Metadata-Version: 2.4
Name: annex4nlp
Version: 1.0.1
Summary: NLP-based compliance analysis for EU AI Act Annex IV documents
Author-email: Aleksandr Racionalus <prihodko02bk@gmail.com>
License-Expression: MIT
Keywords: AI Act,compliance,NLP,text analysis
Requires-Python: >=3.9
Description-Content-Type: text/markdown
License-File: LICENSE
License-File: THIRD_PARTY_LICENSES.md
Requires-Dist: typer[all]>=0.12
Requires-Dist: spacy>=3.7.5
Requires-Dist: negspacy>=1.0.4
Requires-Dist: PyPDF2>=3.0
Requires-Dist: pdfplumber>=0.10
Requires-Dist: PyMuPDF>=1.23
Requires-Dist: nltk>=3.8
Requires-Dist: spacy-lookups-data>=1.0
Dynamic: license-file

# annex4nlp

NLP-based compliance analysis for EU AI Act Annex IV documents.

This package provides advanced natural language processing capabilities for analyzing technical documentation for compliance with EU AI Act Annex IV and GDPR requirements.

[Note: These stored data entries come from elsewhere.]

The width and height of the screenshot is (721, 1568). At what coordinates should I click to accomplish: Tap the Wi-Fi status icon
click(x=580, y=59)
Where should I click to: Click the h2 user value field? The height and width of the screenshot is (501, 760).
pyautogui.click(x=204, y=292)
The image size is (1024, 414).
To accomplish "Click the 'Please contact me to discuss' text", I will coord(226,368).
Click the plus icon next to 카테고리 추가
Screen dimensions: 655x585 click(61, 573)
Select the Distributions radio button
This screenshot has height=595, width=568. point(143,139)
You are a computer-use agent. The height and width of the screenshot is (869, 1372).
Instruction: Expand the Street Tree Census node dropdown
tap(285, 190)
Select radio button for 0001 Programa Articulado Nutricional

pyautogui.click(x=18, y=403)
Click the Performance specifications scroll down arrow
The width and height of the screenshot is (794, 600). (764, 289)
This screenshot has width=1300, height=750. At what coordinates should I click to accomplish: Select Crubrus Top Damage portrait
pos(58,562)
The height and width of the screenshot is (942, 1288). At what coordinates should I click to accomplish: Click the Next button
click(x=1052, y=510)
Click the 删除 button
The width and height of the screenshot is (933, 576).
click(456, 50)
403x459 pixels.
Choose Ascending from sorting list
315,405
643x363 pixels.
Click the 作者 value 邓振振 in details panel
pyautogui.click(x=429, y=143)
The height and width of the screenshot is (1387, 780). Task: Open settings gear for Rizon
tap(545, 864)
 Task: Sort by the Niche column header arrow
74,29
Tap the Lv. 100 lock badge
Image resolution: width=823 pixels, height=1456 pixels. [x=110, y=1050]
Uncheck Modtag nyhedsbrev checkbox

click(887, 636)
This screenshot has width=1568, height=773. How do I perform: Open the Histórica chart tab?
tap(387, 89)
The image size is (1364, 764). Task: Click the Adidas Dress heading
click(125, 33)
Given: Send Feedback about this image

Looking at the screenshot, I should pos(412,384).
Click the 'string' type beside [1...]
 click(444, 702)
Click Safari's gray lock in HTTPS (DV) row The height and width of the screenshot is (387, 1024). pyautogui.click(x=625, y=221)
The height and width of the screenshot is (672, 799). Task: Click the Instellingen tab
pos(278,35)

> **⚠️ Legal Disclaimer:** This software is provided for informational and compliance assistance purposes only. It is not legal advice and should not be relied upon as such. Users are responsible for ensuring their documentation meets all applicable legal requirements and should consult with qualified legal professionals for compliance matters.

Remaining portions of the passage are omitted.